España-Cataluña: Inevitable choque de trenes

Como consecuencia del referéndum del pasado domingo 1, el Parlamento de Cataluña sesionará el próximo lunes 9 para revisar los resultados de la consulta popular y, eventualmente, emitir una declaración unilateral de independencia, algo que el gobierno central de España no está dispuesto a aceptar. Ante el inevitable choque de trenes, numerosos actores políticos españoles –incluso integrantes de otras comunidades autónomas– buscan fórmulas de negociación e incluso apelan a la intervención de instancias supranacionales.

BARCELONA, España (Proceso).- El referéndum catalán desencadenó una serie de acontecimientos que se suceden con rapidez y que podrían agravar aun más la fractura política y social en España.

Así, el Parlamento de Cataluña fijó este lunes 9 como el “día D” para la sesión plenaria que analizará los resultados del referéndum del 1 de octubre… y proceder a la declaración unilateral de independencia (DUI).

La respuesta del Tribunal Constitucional de España (TCE) fue suspender cautelarmente dicha sesión por razones de “urgencia excepcional”, con el argumento de que la DUI quebrantaría la Constitución y que el Legislativo catalán incumple rei­teradamente las resoluciones de ese tribunal.

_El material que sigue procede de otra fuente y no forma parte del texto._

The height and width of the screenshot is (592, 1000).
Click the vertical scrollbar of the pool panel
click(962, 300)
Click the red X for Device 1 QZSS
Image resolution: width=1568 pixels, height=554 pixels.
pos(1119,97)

El máximo tribunal advirtió que la declaración de independencia “produciría un perjuicio de imposible o muy difícil reparación”.

Tras conocer la decisión del TCE, la presidenta del Parlamento, Carme Forcadell, ironizó en su cuenta de Twitter: “Suspender el Pleno que no está ni convocado es la nueva oferta de diálogo”.

La ruptura política entre España y Cataluña es tan profunda, que distintos actores iniciaron en días pasados una movilización extraordinaria para buscar una mediación que permita abordar la crisis antes de que se llegue a decisiones irreversibles.­

Xavier Domenech, diputado de la coalición Unidos Podemos-En Comú Podem-En Marea, dice a los corresponsales:

“Se están multiplicando diversas iniciativas, como la que tuvimos (el miércoles 4) Podemos, el Partido Nacionalista Vasco, Partido Demócrata Catalán y sindicatos; otra es la iniciada por el Colegio de Abogados de Barcelona, a la que se sumó el club de futbol Barcelona; una más es la propuesta del lehendakari (presidente de la comunidad vasca), Iñigo Urkullu, quien se puso a disposición del presidente de la Comisión Europea, Jean Claude Juncker, para propiciar una ‘mediación europea’, y también hay un esfuerzo que llevan a cabo jerarcas de la Iglesia católica en busca de vías de encuentro.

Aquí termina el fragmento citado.